• **DATASET**
▶

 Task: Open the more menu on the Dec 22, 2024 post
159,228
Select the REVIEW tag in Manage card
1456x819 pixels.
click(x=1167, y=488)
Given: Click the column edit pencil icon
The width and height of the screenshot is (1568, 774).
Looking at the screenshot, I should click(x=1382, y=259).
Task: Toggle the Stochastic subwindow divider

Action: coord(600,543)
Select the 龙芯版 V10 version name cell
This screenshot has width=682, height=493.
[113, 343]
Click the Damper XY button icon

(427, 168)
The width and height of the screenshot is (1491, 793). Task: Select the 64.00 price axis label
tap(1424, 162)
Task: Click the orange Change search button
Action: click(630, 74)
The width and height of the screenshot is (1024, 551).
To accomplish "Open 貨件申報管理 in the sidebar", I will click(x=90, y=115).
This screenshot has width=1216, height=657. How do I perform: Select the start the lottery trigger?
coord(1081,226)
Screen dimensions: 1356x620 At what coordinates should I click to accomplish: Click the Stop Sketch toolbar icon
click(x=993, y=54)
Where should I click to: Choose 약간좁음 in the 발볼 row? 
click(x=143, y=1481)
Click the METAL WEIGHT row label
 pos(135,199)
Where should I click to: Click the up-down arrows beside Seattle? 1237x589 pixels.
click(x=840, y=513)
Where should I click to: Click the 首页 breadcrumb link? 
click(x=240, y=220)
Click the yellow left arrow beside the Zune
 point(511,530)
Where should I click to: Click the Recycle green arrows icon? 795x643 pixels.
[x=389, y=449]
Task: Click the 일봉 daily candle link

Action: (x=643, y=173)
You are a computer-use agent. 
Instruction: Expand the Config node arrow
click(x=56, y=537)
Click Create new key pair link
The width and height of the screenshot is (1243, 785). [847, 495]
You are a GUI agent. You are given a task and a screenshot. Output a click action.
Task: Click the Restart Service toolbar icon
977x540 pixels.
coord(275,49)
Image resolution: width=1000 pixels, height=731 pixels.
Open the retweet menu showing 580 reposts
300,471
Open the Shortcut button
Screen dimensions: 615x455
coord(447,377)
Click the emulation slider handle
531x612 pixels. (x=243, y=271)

◀

• **TO DO**
Extract the lines of the preceding material that run from the line with "The width and height of the screenshot is (1568, 774)." through the line with "Select the 龙芯版 V10 version name cell", inclusive, reproducing them exactly and adding nothing.

• **RESPONSE AREA**
The width and height of the screenshot is (1568, 774).
Looking at the screenshot, I should click(x=1382, y=259).
Task: Toggle the Stochastic subwindow divider

Action: coord(600,543)
Select the 龙芯版 V10 version name cell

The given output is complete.